• [INSTRUCTIONS TO FOLLOW]
Repeat every line below exactly as it reads.

---- DATA PROVIDED

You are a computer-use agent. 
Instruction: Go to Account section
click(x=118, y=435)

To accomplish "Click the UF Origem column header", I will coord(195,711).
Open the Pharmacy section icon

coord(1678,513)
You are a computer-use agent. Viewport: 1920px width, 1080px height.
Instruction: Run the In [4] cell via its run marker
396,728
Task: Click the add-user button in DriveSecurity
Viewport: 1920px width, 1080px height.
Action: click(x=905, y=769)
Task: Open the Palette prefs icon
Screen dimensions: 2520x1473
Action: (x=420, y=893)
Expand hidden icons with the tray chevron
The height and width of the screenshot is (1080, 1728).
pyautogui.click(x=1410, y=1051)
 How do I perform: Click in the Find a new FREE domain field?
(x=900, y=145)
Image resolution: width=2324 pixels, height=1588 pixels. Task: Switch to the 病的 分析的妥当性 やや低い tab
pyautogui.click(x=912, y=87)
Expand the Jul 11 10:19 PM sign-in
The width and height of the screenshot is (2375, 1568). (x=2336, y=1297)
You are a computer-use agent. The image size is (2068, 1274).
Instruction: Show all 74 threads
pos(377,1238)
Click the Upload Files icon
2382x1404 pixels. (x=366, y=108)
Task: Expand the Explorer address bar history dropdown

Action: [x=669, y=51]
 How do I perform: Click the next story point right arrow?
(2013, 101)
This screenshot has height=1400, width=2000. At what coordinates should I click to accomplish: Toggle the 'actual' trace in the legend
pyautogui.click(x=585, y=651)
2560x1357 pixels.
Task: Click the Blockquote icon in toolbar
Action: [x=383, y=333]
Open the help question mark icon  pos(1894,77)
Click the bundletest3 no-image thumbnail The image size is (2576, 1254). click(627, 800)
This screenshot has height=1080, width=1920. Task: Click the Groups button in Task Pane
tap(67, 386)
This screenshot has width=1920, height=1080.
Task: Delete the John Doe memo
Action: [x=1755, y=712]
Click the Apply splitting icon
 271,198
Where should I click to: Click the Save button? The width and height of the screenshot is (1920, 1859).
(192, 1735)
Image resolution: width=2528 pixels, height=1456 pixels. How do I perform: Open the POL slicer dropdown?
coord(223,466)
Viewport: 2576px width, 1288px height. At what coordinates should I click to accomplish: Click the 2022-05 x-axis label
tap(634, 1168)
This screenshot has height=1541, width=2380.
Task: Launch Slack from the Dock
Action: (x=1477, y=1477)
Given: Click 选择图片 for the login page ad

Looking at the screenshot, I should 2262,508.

--------

• [RESPONSE TO THE TASK]
You are a computer-use agent. 
Instruction: Go to Account section
click(x=118, y=435)

To accomplish "Click the UF Origem column header", I will coord(195,711).
Open the Pharmacy section icon

coord(1678,513)
You are a computer-use agent. Viewport: 1920px width, 1080px height.
Instruction: Run the In [4] cell via its run marker
396,728
Task: Click the add-user button in DriveSecurity
Viewport: 1920px width, 1080px height.
Action: click(x=905, y=769)
Task: Open the Palette prefs icon
Screen dimensions: 2520x1473
Action: (x=420, y=893)
Expand hidden icons with the tray chevron
The height and width of the screenshot is (1080, 1728).
pyautogui.click(x=1410, y=1051)
 How do I perform: Click in the Find a new FREE domain field?
(x=900, y=145)
Image resolution: width=2324 pixels, height=1588 pixels. Task: Switch to the 病的 分析的妥当性 やや低い tab
pyautogui.click(x=912, y=87)
Expand the Jul 11 10:19 PM sign-in
The width and height of the screenshot is (2375, 1568). (x=2336, y=1297)
You are a computer-use agent. The image size is (2068, 1274).
Instruction: Show all 74 threads
pos(377,1238)
Click the Upload Files icon
2382x1404 pixels. (x=366, y=108)
Task: Expand the Explorer address bar history dropdown

Action: [x=669, y=51]
 How do I perform: Click the next story point right arrow?
(2013, 101)
This screenshot has height=1400, width=2000. At what coordinates should I click to accomplish: Toggle the 'actual' trace in the legend
pyautogui.click(x=585, y=651)
2560x1357 pixels.
Task: Click the Blockquote icon in toolbar
Action: [x=383, y=333]
Open the help question mark icon  pos(1894,77)
Click the bundletest3 no-image thumbnail The image size is (2576, 1254). click(627, 800)
This screenshot has height=1080, width=1920. Task: Click the Groups button in Task Pane
tap(67, 386)
This screenshot has width=1920, height=1080.
Task: Delete the John Doe memo
Action: [x=1755, y=712]
Click the Apply splitting icon
 271,198
Where should I click to: Click the Save button? The width and height of the screenshot is (1920, 1859).
(192, 1735)
Image resolution: width=2528 pixels, height=1456 pixels. How do I perform: Open the POL slicer dropdown?
coord(223,466)
Viewport: 2576px width, 1288px height. At what coordinates should I click to accomplish: Click the 2022-05 x-axis label
tap(634, 1168)
This screenshot has height=1541, width=2380.
Task: Launch Slack from the Dock
Action: (x=1477, y=1477)
Given: Click 选择图片 for the login page ad

Looking at the screenshot, I should 2262,508.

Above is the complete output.